An earthquake generates two types of seismic waves: P-waves and S-waves.
- P-waves (Primary Waves): These are the fastest and can pass through solids, liquids, or gases. The materials through which a P-wave passes expand and compress as the wave moves, recovering their initial size and shape when the wave has passed.
- S-waves (Secondary Waves): These are generally slower than primary waves and can only pass through solids. S-waves are transverse waves, flattening the material through which they spread.
The velocities of P and S-waves depend on the density and elasticity of the materials they traverse. Seismic waves move outwards as wave fronts from their area of origin. The behavior and the time it takes for the waves to travel through the interior of the Earth give scientists a lot of information about its structure.

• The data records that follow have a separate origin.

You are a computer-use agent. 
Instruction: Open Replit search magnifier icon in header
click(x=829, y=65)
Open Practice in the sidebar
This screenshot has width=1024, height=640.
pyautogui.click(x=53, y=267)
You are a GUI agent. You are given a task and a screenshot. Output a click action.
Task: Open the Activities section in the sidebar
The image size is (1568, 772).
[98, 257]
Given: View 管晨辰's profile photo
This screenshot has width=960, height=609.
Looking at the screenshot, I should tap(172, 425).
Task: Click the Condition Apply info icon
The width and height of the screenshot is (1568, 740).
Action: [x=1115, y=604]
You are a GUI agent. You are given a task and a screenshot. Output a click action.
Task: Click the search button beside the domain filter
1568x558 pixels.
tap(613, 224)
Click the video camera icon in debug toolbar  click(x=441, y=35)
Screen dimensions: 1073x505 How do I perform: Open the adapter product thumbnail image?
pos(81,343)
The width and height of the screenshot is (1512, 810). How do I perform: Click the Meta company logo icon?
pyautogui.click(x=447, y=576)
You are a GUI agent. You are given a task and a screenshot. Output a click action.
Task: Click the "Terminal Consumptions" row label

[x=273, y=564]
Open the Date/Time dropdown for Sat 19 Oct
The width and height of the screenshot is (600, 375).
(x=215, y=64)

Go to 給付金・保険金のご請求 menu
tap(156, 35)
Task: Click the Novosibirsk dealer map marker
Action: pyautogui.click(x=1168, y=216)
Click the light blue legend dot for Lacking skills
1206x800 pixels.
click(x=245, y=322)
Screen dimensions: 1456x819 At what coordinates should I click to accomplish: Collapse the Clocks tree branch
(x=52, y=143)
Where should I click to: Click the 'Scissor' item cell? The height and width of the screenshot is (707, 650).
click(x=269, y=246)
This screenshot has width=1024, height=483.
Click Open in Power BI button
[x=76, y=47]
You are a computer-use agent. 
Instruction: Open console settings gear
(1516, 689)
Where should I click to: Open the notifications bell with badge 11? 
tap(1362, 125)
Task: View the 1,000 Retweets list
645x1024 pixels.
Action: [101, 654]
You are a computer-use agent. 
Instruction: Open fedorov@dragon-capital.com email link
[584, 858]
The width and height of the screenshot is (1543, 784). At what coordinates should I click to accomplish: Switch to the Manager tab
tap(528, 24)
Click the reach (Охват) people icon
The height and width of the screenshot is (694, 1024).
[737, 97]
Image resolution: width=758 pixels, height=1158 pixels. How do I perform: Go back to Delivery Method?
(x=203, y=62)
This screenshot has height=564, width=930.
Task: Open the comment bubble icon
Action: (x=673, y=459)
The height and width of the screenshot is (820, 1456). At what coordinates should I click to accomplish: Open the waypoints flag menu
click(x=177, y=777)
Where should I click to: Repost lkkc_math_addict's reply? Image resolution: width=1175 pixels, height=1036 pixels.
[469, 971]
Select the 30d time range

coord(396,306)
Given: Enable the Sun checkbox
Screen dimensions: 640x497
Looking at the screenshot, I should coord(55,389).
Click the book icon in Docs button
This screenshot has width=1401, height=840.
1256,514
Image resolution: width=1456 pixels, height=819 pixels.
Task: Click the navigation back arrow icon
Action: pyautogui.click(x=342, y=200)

The speed of P and S-waves depends on the density and elasticity of the materials, and both properties are related. If the inside of the Earth were homogeneous, seismic rays of P and S-waves would move in straight lines. As the waves pass through materials of different density and elasticity, they are continually refracted, so their paths are curved.
Seismic rays encounter discontinuities that separate materials of different elasticity or density within the Earth. They are refracted as they pass through the interface, and some of their energy is reflected back to the Earth’s surface.
Structure and Composition of the Earth
Structure
The presence of four abrupt changes in the propagation speed of waves at different depths defines four discontinuities that clearly delineate Earth’s layers:
- Crust
- Upper Mantle
- Lower Mantle
- Outer Core
- Inner Core
There is a level of partially molten materials: the asthenosphere. The absence of S-waves results in a shadow zone between 103º and 143º of the Earth’s sphere. The arrival of some P-waves in the shaded area demonstrates the existence of a solid inner core, as these travel faster than in the outer core.
Composition
We distinguish:
- Crust: It is the thin outer layer of the Earth. We can distinguish:
- Continental Crust: It is very heterogeneous and consists of less dense rock.
- Oceanic Crust: It is under the oceans and is much thinner.
- Mantle: It extends from the base of the crust to a depth of 2,900 km.
- Core: It is the central area of the planet.